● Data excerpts
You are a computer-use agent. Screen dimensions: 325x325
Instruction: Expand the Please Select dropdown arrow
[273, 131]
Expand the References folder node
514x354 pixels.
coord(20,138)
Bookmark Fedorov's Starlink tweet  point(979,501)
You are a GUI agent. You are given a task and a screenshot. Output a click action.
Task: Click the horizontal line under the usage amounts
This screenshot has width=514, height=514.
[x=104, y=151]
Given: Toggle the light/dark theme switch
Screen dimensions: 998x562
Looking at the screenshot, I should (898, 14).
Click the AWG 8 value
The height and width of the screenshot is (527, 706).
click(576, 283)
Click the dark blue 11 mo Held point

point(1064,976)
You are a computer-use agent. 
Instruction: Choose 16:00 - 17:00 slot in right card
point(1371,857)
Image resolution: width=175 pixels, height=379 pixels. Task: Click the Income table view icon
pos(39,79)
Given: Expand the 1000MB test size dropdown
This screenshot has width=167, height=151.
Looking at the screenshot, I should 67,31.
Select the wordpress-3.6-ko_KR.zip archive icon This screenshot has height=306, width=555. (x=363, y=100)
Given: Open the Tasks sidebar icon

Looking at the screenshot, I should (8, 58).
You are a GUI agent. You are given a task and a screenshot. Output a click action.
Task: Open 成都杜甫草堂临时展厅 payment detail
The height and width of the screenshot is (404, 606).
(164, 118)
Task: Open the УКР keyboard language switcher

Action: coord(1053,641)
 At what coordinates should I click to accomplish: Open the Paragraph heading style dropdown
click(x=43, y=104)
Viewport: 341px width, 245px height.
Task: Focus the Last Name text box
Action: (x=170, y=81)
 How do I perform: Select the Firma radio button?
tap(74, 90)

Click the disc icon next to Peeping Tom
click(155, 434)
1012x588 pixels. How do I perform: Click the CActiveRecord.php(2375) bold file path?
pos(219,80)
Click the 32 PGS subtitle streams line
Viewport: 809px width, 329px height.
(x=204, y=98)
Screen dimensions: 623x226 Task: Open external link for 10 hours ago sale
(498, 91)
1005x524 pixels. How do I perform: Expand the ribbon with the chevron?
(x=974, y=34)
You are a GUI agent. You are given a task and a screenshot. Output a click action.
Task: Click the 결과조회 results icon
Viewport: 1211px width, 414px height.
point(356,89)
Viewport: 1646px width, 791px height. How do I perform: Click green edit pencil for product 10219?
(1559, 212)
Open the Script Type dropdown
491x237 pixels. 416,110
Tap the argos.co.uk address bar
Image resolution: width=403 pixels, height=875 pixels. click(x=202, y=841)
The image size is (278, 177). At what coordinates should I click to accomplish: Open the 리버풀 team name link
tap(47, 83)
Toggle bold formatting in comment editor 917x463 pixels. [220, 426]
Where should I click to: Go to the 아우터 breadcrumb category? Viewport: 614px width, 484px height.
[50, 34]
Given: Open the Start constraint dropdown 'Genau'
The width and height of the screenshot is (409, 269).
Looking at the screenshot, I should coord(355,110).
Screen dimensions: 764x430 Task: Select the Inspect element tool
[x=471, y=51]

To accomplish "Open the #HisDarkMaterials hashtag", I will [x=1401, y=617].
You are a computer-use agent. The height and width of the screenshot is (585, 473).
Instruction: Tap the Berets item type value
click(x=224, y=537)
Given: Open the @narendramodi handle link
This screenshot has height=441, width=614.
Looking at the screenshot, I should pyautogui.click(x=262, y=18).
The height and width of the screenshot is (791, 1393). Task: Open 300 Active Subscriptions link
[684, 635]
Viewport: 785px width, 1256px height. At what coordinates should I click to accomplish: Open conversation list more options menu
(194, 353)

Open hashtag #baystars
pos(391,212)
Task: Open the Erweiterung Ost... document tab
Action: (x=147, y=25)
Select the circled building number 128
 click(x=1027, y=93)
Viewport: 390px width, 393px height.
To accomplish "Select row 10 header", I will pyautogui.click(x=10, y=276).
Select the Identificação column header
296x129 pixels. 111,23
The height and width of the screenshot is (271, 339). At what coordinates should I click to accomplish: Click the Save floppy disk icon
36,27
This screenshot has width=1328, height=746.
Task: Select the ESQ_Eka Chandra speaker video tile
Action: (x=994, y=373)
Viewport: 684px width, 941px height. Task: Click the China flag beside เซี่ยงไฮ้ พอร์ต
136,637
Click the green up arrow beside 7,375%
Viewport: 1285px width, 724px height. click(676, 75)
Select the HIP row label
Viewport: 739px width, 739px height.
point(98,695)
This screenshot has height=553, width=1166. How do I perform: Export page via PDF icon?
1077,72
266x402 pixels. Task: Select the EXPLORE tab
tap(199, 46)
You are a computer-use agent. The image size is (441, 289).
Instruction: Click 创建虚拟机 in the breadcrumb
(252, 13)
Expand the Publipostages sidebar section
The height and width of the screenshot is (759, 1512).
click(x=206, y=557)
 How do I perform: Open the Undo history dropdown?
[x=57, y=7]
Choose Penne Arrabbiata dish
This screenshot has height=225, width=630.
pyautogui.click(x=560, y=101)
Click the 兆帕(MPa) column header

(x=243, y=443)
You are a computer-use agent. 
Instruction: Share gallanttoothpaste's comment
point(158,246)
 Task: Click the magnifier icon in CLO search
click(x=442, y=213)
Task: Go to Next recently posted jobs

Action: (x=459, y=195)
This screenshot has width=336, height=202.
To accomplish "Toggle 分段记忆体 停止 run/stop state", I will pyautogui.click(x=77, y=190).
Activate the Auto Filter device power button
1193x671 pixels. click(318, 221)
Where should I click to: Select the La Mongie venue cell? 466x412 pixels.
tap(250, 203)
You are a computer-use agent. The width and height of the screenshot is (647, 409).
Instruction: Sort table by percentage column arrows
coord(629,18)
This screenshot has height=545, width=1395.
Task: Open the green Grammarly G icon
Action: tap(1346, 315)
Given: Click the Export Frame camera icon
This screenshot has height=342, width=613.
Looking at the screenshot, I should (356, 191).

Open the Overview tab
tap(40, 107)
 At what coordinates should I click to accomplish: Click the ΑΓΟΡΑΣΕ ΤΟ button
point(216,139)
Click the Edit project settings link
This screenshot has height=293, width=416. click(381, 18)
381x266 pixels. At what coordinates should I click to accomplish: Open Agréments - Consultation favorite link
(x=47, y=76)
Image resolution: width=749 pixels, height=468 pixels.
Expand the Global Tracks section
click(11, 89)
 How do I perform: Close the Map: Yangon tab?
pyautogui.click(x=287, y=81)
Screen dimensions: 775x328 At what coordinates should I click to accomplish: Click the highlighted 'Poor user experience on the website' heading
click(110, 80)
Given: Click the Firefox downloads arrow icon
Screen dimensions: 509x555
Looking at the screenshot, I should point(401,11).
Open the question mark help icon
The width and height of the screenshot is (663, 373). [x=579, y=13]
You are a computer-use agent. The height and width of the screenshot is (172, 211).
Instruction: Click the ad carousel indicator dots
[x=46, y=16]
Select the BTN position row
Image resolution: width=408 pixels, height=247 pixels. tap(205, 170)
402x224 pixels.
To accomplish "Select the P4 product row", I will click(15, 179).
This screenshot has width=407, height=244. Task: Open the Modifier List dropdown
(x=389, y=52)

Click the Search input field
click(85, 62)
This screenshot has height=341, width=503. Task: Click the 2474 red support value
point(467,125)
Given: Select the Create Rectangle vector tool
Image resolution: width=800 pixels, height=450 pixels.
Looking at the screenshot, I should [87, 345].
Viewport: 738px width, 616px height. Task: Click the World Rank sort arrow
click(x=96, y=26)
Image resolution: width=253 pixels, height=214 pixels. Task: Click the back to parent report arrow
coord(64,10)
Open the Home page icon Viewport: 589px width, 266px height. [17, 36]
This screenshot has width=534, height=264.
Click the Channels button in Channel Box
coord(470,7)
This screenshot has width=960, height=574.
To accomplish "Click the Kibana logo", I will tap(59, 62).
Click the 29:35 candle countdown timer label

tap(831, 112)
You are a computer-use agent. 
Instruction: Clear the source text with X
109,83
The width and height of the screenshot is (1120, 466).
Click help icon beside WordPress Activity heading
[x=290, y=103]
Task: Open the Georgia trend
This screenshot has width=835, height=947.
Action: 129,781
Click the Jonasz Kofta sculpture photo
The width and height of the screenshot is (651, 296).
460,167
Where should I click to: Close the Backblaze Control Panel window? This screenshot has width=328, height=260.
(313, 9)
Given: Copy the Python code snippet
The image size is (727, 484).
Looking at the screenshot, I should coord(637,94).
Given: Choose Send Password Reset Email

● Your objective
Reproduce only the lines above, starting at the line with "Select the circled building number 128" and ending at the line with "You are a computer-use agent. The width", exactly as written.

● Answer to the problem
Select the circled building number 128
 click(x=1027, y=93)
Viewport: 390px width, 393px height.
To accomplish "Select row 10 header", I will pyautogui.click(x=10, y=276).
Select the Identificação column header
296x129 pixels. 111,23
The height and width of the screenshot is (271, 339). At what coordinates should I click to accomplish: Click the Save floppy disk icon
36,27
This screenshot has width=1328, height=746.
Task: Select the ESQ_Eka Chandra speaker video tile
Action: (x=994, y=373)
Viewport: 684px width, 941px height. Task: Click the China flag beside เซี่ยงไฮ้ พอร์ต
136,637
Click the green up arrow beside 7,375%
Viewport: 1285px width, 724px height. click(676, 75)
Select the HIP row label
Viewport: 739px width, 739px height.
point(98,695)
This screenshot has height=553, width=1166. How do I perform: Export page via PDF icon?
1077,72
266x402 pixels. Task: Select the EXPLORE tab
tap(199, 46)
You are a computer-use agent. The image size is (441, 289).
Instruction: Click 创建虚拟机 in the breadcrumb
(252, 13)
Expand the Publipostages sidebar section
The height and width of the screenshot is (759, 1512).
click(x=206, y=557)
 How do I perform: Open the Undo history dropdown?
[x=57, y=7]
Choose Penne Arrabbiata dish
This screenshot has height=225, width=630.
pyautogui.click(x=560, y=101)
Click the 兆帕(MPa) column header

(x=243, y=443)
You are a computer-use agent. 
Instruction: Share gallanttoothpaste's comment
point(158,246)
 Task: Click the magnifier icon in CLO search
click(x=442, y=213)
Task: Go to Next recently posted jobs

Action: (x=459, y=195)
This screenshot has width=336, height=202.
To accomplish "Toggle 分段记忆体 停止 run/stop state", I will pyautogui.click(x=77, y=190).
Activate the Auto Filter device power button
1193x671 pixels. click(318, 221)
Where should I click to: Select the La Mongie venue cell? 466x412 pixels.
tap(250, 203)
You are a computer-use agent. The width and height of the screenshot is (647, 409).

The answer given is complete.